begin ITEMS

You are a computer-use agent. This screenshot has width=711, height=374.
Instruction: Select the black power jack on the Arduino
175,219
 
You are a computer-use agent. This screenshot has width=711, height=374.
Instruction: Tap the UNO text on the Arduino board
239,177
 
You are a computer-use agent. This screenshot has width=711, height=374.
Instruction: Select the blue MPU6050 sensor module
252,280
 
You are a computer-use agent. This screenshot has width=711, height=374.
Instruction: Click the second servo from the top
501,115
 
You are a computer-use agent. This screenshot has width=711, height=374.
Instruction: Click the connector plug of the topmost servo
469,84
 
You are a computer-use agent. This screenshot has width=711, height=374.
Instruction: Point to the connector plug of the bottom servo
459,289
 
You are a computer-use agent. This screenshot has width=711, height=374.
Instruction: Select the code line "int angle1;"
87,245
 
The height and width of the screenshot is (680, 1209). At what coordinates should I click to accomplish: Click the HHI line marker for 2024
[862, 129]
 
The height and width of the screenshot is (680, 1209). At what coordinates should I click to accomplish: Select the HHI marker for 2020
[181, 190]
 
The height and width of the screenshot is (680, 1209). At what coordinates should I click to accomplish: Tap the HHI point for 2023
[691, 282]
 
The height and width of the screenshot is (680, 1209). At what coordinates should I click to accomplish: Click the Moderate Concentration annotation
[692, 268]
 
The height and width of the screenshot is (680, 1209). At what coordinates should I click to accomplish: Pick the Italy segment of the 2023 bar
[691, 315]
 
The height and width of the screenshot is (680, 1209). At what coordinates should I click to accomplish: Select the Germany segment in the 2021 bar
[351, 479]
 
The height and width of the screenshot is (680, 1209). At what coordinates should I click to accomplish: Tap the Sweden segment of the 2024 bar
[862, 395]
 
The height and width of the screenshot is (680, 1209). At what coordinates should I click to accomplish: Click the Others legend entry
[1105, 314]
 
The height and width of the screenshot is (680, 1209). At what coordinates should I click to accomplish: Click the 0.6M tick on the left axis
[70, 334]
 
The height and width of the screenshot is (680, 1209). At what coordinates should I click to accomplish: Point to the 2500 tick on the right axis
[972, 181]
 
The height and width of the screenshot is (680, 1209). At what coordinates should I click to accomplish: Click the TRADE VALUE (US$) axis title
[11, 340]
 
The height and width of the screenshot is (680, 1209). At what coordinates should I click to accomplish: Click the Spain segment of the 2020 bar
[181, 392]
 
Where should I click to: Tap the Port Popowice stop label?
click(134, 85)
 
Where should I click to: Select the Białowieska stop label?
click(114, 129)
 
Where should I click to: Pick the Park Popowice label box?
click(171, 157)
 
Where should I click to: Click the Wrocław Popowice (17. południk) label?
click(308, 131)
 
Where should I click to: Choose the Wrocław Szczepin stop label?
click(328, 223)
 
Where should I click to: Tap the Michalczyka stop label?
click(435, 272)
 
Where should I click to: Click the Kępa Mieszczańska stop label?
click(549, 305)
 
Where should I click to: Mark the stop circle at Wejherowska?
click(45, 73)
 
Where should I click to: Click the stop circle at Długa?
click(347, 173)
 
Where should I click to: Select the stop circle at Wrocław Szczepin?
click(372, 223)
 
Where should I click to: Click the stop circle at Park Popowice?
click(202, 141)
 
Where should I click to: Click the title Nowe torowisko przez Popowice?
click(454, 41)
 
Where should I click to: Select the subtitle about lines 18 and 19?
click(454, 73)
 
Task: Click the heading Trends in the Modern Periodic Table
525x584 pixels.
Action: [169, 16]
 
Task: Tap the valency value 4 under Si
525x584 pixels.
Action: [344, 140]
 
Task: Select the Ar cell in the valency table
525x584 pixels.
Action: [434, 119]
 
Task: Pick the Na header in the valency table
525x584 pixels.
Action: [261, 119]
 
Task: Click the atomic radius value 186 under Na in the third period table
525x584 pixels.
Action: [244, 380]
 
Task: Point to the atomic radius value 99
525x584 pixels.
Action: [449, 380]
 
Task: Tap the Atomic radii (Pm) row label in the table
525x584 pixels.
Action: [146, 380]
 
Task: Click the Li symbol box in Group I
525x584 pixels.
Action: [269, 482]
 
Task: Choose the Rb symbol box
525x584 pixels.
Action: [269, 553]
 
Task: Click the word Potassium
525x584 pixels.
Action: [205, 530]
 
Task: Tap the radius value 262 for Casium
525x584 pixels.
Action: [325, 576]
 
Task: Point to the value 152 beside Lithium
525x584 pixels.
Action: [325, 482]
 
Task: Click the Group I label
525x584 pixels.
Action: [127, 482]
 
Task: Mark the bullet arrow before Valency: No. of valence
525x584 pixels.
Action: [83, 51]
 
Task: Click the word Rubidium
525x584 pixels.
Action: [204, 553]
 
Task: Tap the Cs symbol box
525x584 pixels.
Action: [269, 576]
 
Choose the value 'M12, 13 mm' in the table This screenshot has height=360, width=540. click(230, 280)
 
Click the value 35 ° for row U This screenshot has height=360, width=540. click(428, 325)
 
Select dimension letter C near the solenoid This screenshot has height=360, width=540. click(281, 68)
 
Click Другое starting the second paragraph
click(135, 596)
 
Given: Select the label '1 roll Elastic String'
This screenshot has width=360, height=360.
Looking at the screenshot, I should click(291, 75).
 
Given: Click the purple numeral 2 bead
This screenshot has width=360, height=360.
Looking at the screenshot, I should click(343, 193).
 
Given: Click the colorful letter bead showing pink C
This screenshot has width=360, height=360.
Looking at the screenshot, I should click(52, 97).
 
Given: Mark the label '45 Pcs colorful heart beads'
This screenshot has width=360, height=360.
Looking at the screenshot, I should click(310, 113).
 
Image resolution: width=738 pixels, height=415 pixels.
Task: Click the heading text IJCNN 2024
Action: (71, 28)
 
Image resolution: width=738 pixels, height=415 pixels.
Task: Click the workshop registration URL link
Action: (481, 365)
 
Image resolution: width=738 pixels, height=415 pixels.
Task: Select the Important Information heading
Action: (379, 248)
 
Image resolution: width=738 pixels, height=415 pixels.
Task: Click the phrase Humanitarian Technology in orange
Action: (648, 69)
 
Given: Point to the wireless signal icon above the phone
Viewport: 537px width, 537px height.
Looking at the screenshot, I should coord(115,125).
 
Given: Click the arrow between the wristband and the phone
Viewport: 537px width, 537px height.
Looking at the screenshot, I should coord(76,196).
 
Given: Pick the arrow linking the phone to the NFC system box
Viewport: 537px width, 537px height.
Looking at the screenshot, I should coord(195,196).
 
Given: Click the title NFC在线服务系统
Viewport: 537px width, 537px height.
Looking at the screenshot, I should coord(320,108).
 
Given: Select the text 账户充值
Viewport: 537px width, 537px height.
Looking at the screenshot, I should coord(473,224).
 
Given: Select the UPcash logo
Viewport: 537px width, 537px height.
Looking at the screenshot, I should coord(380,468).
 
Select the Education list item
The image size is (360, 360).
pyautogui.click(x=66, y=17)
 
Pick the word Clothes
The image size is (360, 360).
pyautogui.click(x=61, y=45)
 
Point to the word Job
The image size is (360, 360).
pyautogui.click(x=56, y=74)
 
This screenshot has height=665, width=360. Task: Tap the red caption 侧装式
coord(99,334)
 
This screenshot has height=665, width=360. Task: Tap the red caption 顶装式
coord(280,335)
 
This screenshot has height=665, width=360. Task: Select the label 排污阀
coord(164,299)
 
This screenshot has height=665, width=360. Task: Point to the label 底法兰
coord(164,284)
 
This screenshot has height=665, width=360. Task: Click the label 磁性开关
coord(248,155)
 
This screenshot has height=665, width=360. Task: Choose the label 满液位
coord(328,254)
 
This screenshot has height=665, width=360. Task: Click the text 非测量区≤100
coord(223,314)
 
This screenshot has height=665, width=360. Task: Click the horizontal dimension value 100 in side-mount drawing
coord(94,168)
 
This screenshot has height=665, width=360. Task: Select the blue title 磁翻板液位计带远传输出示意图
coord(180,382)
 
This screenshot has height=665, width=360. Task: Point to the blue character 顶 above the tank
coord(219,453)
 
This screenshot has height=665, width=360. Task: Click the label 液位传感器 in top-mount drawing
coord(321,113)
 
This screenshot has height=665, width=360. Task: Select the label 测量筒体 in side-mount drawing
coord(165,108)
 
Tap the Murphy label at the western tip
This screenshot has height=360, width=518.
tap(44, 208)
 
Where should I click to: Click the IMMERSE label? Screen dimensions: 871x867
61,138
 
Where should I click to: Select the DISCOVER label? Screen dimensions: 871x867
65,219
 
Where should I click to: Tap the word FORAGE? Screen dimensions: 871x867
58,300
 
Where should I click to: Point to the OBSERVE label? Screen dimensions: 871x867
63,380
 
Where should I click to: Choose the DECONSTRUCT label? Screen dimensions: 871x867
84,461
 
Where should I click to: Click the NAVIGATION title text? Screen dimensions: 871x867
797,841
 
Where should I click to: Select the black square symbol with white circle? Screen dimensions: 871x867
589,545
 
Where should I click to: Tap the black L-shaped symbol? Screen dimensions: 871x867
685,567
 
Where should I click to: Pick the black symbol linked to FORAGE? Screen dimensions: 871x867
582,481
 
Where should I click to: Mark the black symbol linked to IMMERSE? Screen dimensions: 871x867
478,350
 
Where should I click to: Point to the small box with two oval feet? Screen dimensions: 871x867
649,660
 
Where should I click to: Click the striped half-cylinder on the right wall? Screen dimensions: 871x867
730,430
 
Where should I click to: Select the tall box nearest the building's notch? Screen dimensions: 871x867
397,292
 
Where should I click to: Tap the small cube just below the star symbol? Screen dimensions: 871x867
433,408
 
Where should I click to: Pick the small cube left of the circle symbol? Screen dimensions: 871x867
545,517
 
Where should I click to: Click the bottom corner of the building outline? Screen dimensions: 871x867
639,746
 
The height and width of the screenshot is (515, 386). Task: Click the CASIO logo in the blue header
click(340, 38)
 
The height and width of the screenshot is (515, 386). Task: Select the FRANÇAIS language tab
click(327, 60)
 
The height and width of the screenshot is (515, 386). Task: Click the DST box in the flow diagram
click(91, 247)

end ITEMS

GIVEN INSTRUCTION
Reproduce the material word for word, starting at the line that contains "Where should I click to: Point to the small" and continuing through the end of the material.

SOLUTION
Where should I click to: Point to the small box with two oval feet? Screen dimensions: 871x867
649,660
 
Where should I click to: Click the striped half-cylinder on the right wall? Screen dimensions: 871x867
730,430
 
Where should I click to: Select the tall box nearest the building's notch? Screen dimensions: 871x867
397,292
 
Where should I click to: Tap the small cube just below the star symbol? Screen dimensions: 871x867
433,408
 
Where should I click to: Pick the small cube left of the circle symbol? Screen dimensions: 871x867
545,517
 
Where should I click to: Click the bottom corner of the building outline? Screen dimensions: 871x867
639,746
 
The height and width of the screenshot is (515, 386). Task: Click the CASIO logo in the blue header
click(340, 38)
 
The height and width of the screenshot is (515, 386). Task: Select the FRANÇAIS language tab
click(327, 60)
 
The height and width of the screenshot is (515, 386). Task: Click the DST box in the flow diagram
click(91, 247)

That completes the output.